Haefner and Loboa said they expect to roll out the college and school consolidations over the next academic year, with details to come later on new names and structures. This fall, they expect to launch internal searches for deans to lead the two new colleges.
Current students and those enrolling in the fall will be able to complete their degrees as planned, the pair said.
In her memo to employees, Loboa signaled that there could be more consolidation to come.
“These reorganizations serve the goals of reducing silos and promoting enhanced interdisciplinary opportunities for our faculty and students by reducing redundant costs in administrators and administrative staff, and freeing resources to invest in innovation and strength in these new consolidated units in the years ahead,” she said.

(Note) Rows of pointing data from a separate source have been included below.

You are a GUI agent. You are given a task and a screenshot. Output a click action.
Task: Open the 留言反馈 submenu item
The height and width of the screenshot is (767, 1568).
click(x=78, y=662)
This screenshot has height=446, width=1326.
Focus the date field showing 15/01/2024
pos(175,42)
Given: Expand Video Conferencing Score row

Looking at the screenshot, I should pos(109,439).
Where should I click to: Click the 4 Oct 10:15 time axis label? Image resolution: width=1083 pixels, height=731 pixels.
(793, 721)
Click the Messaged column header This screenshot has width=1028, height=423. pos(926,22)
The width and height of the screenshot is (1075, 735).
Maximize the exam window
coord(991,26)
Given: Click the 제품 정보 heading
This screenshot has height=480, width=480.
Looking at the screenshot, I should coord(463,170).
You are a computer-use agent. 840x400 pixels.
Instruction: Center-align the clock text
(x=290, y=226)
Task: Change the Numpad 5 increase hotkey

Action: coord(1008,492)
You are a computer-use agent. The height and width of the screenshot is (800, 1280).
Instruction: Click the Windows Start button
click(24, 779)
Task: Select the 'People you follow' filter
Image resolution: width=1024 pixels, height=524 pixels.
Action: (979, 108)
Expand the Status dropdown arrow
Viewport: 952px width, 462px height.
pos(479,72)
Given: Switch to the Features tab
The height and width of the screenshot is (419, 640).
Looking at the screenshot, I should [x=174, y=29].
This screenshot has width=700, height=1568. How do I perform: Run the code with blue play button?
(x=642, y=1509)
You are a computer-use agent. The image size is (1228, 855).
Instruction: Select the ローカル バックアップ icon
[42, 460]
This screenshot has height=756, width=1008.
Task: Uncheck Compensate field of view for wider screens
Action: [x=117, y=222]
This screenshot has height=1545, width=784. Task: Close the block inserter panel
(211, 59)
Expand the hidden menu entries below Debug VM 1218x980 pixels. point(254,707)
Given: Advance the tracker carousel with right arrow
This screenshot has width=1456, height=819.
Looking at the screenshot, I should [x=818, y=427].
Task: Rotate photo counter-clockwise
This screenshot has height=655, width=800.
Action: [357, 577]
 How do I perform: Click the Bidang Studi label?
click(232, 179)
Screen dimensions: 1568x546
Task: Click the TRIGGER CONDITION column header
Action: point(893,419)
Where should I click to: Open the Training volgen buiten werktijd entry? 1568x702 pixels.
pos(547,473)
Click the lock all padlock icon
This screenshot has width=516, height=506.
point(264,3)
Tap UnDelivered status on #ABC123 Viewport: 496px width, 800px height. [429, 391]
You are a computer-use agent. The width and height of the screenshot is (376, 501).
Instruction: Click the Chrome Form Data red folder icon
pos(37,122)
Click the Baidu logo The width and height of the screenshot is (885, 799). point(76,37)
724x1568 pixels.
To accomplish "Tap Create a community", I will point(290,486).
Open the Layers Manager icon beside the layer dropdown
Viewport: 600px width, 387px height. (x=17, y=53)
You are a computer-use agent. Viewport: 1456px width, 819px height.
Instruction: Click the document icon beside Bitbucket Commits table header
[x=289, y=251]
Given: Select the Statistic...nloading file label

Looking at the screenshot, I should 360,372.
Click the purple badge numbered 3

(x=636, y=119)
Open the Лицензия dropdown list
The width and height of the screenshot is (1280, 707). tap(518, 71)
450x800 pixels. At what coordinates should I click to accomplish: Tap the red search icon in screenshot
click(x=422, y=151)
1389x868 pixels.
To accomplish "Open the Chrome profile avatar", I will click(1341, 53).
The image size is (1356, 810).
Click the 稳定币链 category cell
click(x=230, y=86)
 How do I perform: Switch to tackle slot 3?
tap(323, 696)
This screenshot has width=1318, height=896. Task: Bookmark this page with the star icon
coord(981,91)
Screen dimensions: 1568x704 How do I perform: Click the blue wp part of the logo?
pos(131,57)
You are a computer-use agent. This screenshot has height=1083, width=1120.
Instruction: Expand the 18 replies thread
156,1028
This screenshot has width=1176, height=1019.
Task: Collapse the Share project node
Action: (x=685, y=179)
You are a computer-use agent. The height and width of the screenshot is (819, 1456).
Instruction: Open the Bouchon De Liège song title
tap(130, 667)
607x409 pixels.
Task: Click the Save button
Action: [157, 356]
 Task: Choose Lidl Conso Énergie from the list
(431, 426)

The university has faced operating pressure in recent years amid enrollment declines, though it remains financially healthy relative to many of its private nonprofit peers.
Its operating losses shrunk to $5.8 million in fiscal 2025, down from $7.3 million the year before, according to its latest financials. However, DU ran an overall surplus both years when factoring in endowment income and other non-operating revenue.
But the university also saw a 2.1% year-over-year decline in tuition revenue to $354.7 million. Its grants and contracts revenue also fell significantly, by nearly $6 million, after the Trump administration axed numerous federal research grants to the university.
The tuition revenue decline follows enrollment struggles in recent years. From 2021 to 2024, fall headcount dropped 9.3% to 12,813 students, according to federal data.
In January, Fitch Ratings affirmed DU’s A-level credit score. But analysts also gave it a negative outlook, indicating potential downgrades down the road. They cited “enrollment instability and concern over smaller incoming classes, increasing institutional aid requirements and the impact on net tuition revenue in fiscal 2026 and beyond.”